Advocates for a millage rate reduction cited a need to restrict growth of government and while offering taxpayers savings at a time of rising inflation and costs of consumer goods and services.
They argue that the Finance Committee’s proposed reductions in Deegan’s budget keep funding levels for social service programs in line with the approved amounts in the 2024-25 version.
Budget up $110 million
Deegan’s budget for the city’s upcoming fiscal year, which begins Oct. 1, is about $110 million over the approved budget for the current year. Much of the new funding came from a $40 million, one-time contribution from city utility JEA, which provides a portion of its revenue to the city annually, and property tax revenue that came in $40 million over projections.
Deegan said most of the new funding would be applied to satisfy compensation increases for police and firefighters, which were supported both by her office and Council.
“We are flowing with money,” Finance Committee Chair Raul Arias said.
“The problem is that we’re investing these dollars into programs sometimes that hinder us and put us in a corner where we have no choice but to fund them again.”
The committee’s recommended cuts came most notably to affordable housing, health care and nutrition assistance programs.
“You can’t cut your way to a greater city. I don’t see waste,” said Council member Matt Carlucci, who sat in on the Finance Committee meeting as a nonmember.
“In the big scheme of things, we’ve got to plan for the long haul, and we’re not doing it here. We’ve got to learn to invest in our city, and to become a great city,we have to invest.”
His comments drew a response from Arias.
“(With) the same compassion that we have to look out for our seniors and our most vulnerable citizens, we also have to look out for property owners, too, which are also seniors and vulnerable citizens,” he said.
Deegan has denounced the cuts as a political effort by Council members interested in seeking office outside of the City Council.
Council Vice President Nick Howland said those who stood against millage rate cuts were out of touch with working families, to whom every dollar counts.
Council member Rahman Johnson told Howland he was incorrect in thinking that the property tax rate reduction would help families more than the programs at risk of funding reductions.
‘A Chick-fil-A combo and milkshake’
Four Jacksonville residents spoke against the millage cut during the Finance Committee hearing. None spoke in favor of the rate cut.
“The one-eighth millage reduction amounts to a Chick-fil-A combo and milkshake once a year for me. I readily give that up for the social programs,” Vanessa Cullins Hopkins said.
“I’m a senior. I pay property taxes on several properties, and I readily give up that one-eighth millage decrease.”
Council members who have publicly said they will vote to reduce the millage rate are Carrico, Howland, Arias, Joe Carlucci, Terrance Freeman, Mike Gay, Will Lahnen, Chris Miller and Ron Salem.
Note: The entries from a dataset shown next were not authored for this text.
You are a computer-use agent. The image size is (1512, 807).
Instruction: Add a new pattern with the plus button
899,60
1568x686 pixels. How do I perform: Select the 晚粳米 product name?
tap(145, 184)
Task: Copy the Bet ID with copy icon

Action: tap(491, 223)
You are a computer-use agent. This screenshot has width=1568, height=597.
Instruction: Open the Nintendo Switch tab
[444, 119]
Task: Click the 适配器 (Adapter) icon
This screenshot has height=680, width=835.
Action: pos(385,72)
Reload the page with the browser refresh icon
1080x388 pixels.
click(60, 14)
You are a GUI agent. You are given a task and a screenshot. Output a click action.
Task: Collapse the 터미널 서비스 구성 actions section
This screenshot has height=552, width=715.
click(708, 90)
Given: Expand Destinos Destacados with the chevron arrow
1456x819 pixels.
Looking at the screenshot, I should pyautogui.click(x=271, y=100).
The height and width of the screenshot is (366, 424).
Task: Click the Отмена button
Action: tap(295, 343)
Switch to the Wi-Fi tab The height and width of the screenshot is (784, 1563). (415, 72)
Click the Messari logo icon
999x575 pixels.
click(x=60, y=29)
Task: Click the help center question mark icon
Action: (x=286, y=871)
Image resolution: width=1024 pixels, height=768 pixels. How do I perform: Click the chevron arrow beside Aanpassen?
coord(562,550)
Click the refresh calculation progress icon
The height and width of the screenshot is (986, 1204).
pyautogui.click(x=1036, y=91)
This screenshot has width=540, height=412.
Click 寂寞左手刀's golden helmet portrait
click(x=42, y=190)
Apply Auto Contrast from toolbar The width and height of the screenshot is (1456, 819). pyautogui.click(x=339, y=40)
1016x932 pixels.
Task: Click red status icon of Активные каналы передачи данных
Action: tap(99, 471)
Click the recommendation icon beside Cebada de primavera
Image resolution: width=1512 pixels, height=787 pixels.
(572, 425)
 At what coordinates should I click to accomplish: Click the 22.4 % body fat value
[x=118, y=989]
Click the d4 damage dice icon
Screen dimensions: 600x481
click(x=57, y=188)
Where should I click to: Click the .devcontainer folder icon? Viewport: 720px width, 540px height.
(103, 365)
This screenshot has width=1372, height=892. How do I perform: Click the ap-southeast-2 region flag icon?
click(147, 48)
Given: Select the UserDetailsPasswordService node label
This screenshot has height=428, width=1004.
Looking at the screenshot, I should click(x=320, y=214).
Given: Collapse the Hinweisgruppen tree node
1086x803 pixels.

Diamond said he would support the cut if proponents need a 10th vote.
To block the millage rate cut, opponents would have to win back at least one of those votes.
The full Council’s budget meeting will start earlier this year, kicking off at 3 p.m. on Sept. 23 to account for the expected length of the meeting. A balanced budget must be passed by the start of the next fiscal year Oct. 1.